Collected data:
--
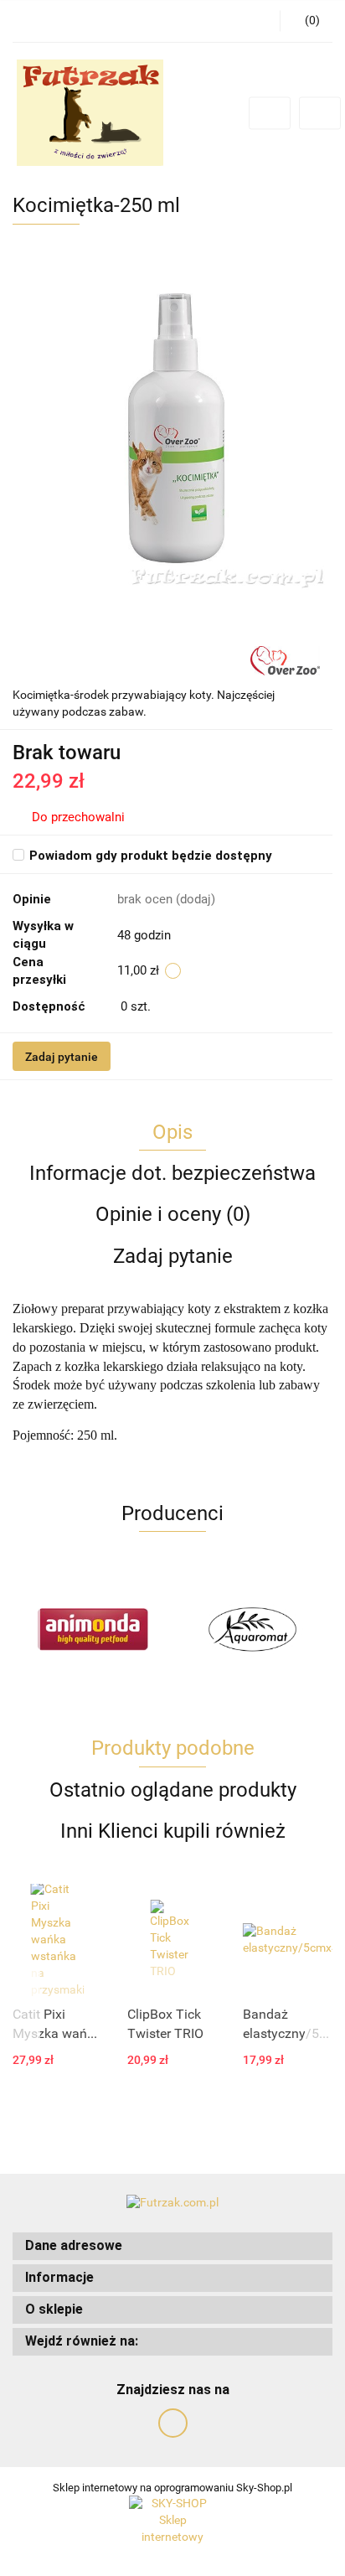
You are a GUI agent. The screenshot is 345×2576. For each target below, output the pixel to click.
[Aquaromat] (252, 1629)
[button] (172, 2246)
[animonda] (92, 1629)
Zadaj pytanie (61, 1056)
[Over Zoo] (285, 659)
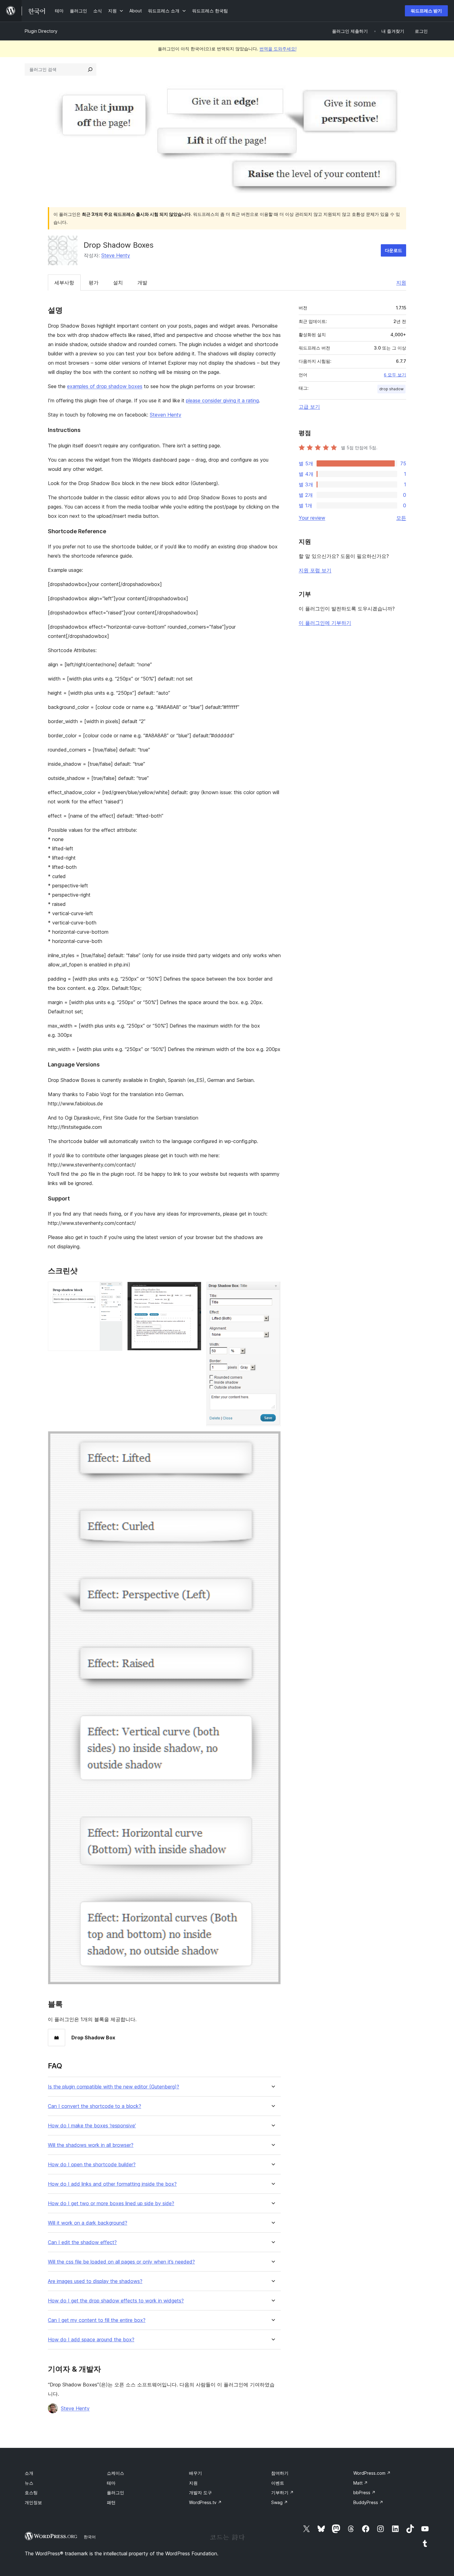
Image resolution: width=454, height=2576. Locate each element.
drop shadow (391, 389)
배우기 (195, 2473)
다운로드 (393, 250)
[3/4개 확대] (272, 1290)
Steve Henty (115, 255)
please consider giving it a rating (222, 400)
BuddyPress (368, 2502)
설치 (118, 282)
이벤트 (277, 2483)
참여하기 (279, 2473)
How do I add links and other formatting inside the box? (112, 2184)
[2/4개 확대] (193, 1290)
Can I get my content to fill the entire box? (96, 2320)
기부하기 (282, 2492)
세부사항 (64, 282)
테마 (111, 2483)
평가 (94, 282)
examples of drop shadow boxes (104, 386)
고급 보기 (309, 407)
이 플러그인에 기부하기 (325, 623)
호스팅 (31, 2492)
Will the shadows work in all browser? (90, 2145)
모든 (401, 518)
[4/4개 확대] (272, 1439)
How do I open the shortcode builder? (92, 2165)
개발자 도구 (200, 2492)
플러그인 (115, 2492)
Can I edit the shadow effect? (82, 2242)
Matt (360, 2483)
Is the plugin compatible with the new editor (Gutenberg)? (113, 2087)
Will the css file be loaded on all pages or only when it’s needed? (121, 2262)
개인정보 (33, 2502)
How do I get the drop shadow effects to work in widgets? (116, 2301)
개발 (142, 282)
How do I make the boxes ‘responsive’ (92, 2126)
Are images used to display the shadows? (95, 2281)
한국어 (90, 2536)
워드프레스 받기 (426, 10)
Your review (312, 518)
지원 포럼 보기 (315, 570)
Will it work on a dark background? (87, 2223)
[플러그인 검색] (90, 69)
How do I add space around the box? (91, 2340)
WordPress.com (372, 2473)
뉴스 (29, 2483)
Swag (279, 2502)
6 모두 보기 (395, 374)
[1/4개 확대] (114, 1290)
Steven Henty (165, 415)
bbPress (364, 2492)
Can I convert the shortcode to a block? (94, 2106)
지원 (401, 282)
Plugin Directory (41, 31)
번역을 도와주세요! (277, 48)
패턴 (111, 2502)
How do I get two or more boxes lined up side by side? (111, 2203)
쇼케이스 (115, 2473)
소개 (29, 2473)
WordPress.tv (205, 2502)
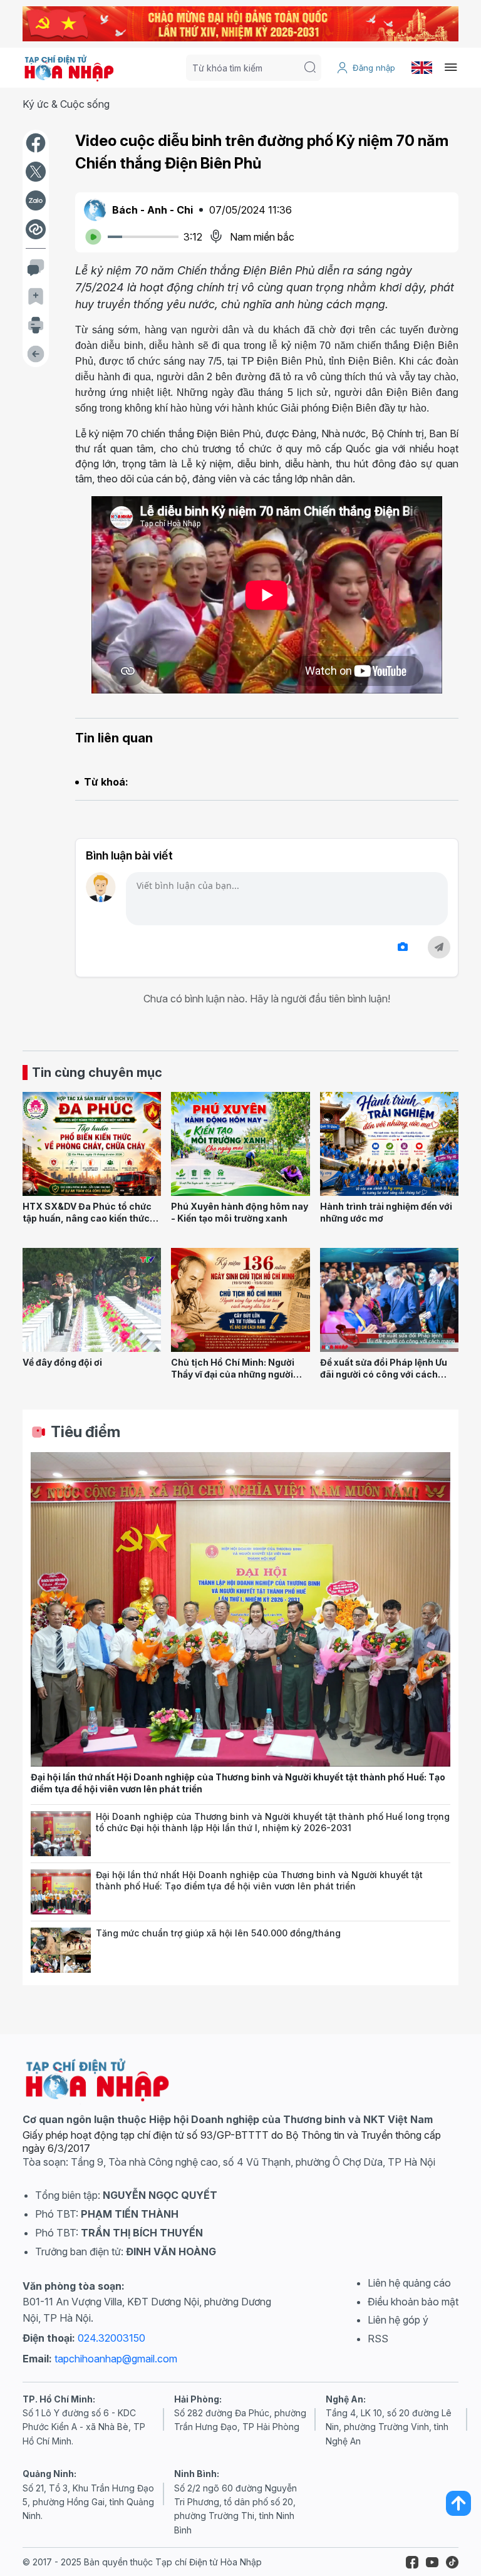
--
WHAT IS REQUIRED: Using the records above, set down exactly the lines from the one with "please consider giving it a rating (222, 400)" through the one with "Steven Henty (165, 415)", inclusive, and nothing more.

ANSWER SECTION:
please consider giving it a rating (222, 400)
BuddyPress (368, 2502)
설치 (118, 282)
이벤트 (277, 2483)
참여하기 (279, 2473)
How do I add links and other formatting inside the box? (112, 2184)
[2/4개 확대] (193, 1290)
Can I get my content to fill the entire box? (96, 2320)
기부하기 (282, 2492)
세부사항 (64, 282)
테마 (111, 2483)
평가 (94, 282)
examples of drop shadow boxes (104, 386)
고급 보기 (309, 407)
이 플러그인에 기부하기 (325, 623)
호스팅 (31, 2492)
Will the shadows work in all browser? (90, 2145)
모든 (401, 518)
[4/4개 확대] (272, 1439)
How do I open the shortcode builder? (92, 2165)
개발자 도구 (200, 2492)
플러그인 (115, 2492)
Can I edit the shadow effect? (82, 2242)
Matt (360, 2483)
Is the plugin compatible with the new editor (Gutenberg)? (113, 2087)
Will the css file be loaded on all pages or only when it’s needed? (121, 2262)
개인정보 (33, 2502)
How do I get the drop shadow effects to work in widgets? (116, 2301)
개발 (142, 282)
How do I make the boxes ‘responsive’ (92, 2126)
Are images used to display the shadows? (95, 2281)
한국어 (90, 2536)
워드프레스 받기 (426, 10)
Your review (312, 518)
지원 포럼 보기 (315, 570)
Will it work on a dark background? (87, 2223)
[플러그인 검색] (90, 69)
How do I add space around the box? (91, 2340)
WordPress.com (372, 2473)
뉴스 (29, 2483)
Swag (279, 2502)
6 모두 보기 (395, 374)
[1/4개 확대] (114, 1290)
Steven Henty (165, 415)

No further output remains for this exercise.